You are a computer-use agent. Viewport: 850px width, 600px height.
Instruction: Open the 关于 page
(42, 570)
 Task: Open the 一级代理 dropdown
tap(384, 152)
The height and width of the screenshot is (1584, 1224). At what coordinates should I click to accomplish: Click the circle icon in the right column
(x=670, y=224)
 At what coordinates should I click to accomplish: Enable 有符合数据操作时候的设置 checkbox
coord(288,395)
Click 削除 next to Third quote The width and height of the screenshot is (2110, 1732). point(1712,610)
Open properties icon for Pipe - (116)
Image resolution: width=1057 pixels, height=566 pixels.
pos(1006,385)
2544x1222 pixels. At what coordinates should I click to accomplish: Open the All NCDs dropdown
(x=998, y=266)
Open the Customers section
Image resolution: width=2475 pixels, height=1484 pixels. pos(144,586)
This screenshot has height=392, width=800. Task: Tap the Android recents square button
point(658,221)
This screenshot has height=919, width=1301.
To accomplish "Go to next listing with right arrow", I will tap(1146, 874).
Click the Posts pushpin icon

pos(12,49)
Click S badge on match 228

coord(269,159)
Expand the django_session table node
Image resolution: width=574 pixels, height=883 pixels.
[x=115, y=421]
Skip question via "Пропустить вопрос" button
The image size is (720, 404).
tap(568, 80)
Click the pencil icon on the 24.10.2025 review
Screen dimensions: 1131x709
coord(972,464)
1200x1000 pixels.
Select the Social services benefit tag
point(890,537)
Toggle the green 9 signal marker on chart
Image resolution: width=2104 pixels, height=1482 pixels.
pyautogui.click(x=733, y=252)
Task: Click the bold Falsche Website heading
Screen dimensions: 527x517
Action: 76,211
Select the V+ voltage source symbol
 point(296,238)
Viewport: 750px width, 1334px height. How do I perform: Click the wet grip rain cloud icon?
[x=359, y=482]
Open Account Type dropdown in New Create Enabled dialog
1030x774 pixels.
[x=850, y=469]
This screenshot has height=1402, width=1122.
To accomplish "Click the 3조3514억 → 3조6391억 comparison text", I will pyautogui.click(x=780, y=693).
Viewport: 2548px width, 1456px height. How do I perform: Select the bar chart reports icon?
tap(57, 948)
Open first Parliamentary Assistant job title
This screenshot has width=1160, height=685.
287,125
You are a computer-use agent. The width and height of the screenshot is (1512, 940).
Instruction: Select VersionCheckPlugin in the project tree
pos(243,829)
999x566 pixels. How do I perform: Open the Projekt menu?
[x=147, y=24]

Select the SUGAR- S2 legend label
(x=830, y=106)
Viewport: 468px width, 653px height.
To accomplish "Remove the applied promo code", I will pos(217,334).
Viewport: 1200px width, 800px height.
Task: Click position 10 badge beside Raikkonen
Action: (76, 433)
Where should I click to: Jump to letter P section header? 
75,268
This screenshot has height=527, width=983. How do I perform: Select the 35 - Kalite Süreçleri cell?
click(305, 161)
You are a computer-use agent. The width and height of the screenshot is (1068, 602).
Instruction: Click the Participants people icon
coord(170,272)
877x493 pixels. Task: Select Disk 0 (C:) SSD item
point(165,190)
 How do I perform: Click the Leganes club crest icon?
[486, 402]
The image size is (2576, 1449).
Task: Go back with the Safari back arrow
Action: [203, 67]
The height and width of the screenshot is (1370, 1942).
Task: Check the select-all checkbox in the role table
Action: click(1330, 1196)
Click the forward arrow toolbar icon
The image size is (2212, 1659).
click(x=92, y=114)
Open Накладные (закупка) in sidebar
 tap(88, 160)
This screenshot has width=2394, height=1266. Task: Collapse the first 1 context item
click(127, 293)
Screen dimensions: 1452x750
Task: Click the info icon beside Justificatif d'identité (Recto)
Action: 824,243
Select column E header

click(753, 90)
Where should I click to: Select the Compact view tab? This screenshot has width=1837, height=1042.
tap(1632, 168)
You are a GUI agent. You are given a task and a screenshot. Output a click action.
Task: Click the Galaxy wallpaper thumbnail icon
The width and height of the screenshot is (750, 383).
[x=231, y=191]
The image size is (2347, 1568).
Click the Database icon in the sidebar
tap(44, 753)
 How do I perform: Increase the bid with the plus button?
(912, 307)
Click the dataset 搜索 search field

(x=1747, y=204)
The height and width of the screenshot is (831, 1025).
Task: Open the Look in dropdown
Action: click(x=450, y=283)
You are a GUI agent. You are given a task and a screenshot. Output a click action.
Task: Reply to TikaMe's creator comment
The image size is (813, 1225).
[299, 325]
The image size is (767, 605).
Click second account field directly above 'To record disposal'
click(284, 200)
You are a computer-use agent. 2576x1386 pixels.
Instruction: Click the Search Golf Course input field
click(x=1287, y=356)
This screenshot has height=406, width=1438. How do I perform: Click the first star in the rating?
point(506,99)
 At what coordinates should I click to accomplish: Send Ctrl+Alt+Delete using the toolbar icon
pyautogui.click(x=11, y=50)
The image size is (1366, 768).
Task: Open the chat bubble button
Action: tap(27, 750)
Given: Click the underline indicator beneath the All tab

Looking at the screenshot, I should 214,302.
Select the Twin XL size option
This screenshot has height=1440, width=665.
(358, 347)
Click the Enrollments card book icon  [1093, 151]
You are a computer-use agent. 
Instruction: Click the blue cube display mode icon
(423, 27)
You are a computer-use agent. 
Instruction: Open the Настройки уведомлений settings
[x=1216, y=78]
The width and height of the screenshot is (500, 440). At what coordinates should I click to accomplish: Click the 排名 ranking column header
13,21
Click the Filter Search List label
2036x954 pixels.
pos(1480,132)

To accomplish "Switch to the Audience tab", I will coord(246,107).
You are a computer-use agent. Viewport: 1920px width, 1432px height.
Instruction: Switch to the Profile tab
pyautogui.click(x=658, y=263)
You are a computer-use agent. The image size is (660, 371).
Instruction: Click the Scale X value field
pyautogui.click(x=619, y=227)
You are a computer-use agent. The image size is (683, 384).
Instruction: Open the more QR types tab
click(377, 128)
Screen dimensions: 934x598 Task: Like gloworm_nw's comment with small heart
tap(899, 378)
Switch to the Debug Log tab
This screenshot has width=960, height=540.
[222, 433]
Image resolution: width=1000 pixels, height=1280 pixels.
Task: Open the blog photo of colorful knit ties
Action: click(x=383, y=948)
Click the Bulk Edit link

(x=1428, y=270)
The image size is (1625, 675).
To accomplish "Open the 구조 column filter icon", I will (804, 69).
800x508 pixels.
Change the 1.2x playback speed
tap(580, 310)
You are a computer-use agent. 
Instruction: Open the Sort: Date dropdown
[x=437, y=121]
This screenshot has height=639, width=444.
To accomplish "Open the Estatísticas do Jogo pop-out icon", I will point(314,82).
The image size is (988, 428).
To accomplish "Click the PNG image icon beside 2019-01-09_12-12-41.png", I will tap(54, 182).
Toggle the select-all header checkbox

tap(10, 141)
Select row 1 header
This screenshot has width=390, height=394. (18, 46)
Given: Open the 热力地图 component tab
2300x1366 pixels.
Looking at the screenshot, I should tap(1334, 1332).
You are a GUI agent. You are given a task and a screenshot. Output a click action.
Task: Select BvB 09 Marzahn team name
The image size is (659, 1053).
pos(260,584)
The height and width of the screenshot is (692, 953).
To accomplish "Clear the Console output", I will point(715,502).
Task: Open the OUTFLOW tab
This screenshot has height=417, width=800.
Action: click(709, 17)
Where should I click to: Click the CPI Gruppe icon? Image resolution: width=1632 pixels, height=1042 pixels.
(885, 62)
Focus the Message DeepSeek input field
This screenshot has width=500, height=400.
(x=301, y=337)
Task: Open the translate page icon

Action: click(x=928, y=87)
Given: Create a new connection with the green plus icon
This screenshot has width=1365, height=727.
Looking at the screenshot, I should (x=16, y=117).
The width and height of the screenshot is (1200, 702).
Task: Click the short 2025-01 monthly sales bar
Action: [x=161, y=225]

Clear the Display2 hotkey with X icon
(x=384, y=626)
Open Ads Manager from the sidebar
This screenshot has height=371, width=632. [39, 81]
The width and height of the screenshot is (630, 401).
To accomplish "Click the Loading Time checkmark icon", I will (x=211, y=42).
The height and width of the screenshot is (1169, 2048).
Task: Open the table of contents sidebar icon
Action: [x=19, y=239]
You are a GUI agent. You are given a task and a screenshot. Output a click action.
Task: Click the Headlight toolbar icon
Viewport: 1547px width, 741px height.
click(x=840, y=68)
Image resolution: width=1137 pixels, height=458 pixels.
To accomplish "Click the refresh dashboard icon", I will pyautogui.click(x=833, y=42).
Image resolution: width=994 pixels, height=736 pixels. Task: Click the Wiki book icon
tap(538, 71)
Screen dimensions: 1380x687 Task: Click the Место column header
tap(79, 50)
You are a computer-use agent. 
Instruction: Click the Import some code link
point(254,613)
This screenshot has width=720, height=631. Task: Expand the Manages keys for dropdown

■ ■ ■ ■ ■

What is asked = Arrange the data above as a numbered list, leaving out blank lines, from the start of the data to the line with "coord(972,464)", both included.

Answer to the task =
1. You are a computer-use agent. Viewport: 850px width, 600px height.
2. Instruction: Open the 关于 page
3. (42, 570)
4.  Task: Open the 一级代理 dropdown
5. tap(384, 152)
6. The height and width of the screenshot is (1584, 1224). At what coordinates should I click to accomplish: Click the circle icon in the right column
7. (x=670, y=224)
8.  At what coordinates should I click to accomplish: Enable 有符合数据操作时候的设置 checkbox
9. coord(288,395)
10. Click 削除 next to Third quote The width and height of the screenshot is (2110, 1732). point(1712,610)
11. Open properties icon for Pipe - (116)
12. Image resolution: width=1057 pixels, height=566 pixels.
13. pos(1006,385)
14. 2544x1222 pixels. At what coordinates should I click to accomplish: Open the All NCDs dropdown
15. (x=998, y=266)
16. Open the Customers section
17. Image resolution: width=2475 pixels, height=1484 pixels. pos(144,586)
18. This screenshot has height=392, width=800. Task: Tap the Android recents square button
19. point(658,221)
20. This screenshot has height=919, width=1301.
21. To accomplish "Go to next listing with right arrow", I will tap(1146, 874).
22. Click the Posts pushpin icon
23. pos(12,49)
24. Click S badge on match 228
25. coord(269,159)
26. Expand the django_session table node
27. Image resolution: width=574 pixels, height=883 pixels.
28. [x=115, y=421]
29. Skip question via "Пропустить вопрос" button
30. The image size is (720, 404).
31. tap(568, 80)
32. Click the pencil icon on the 24.10.2025 review
33. Screen dimensions: 1131x709
34. coord(972,464)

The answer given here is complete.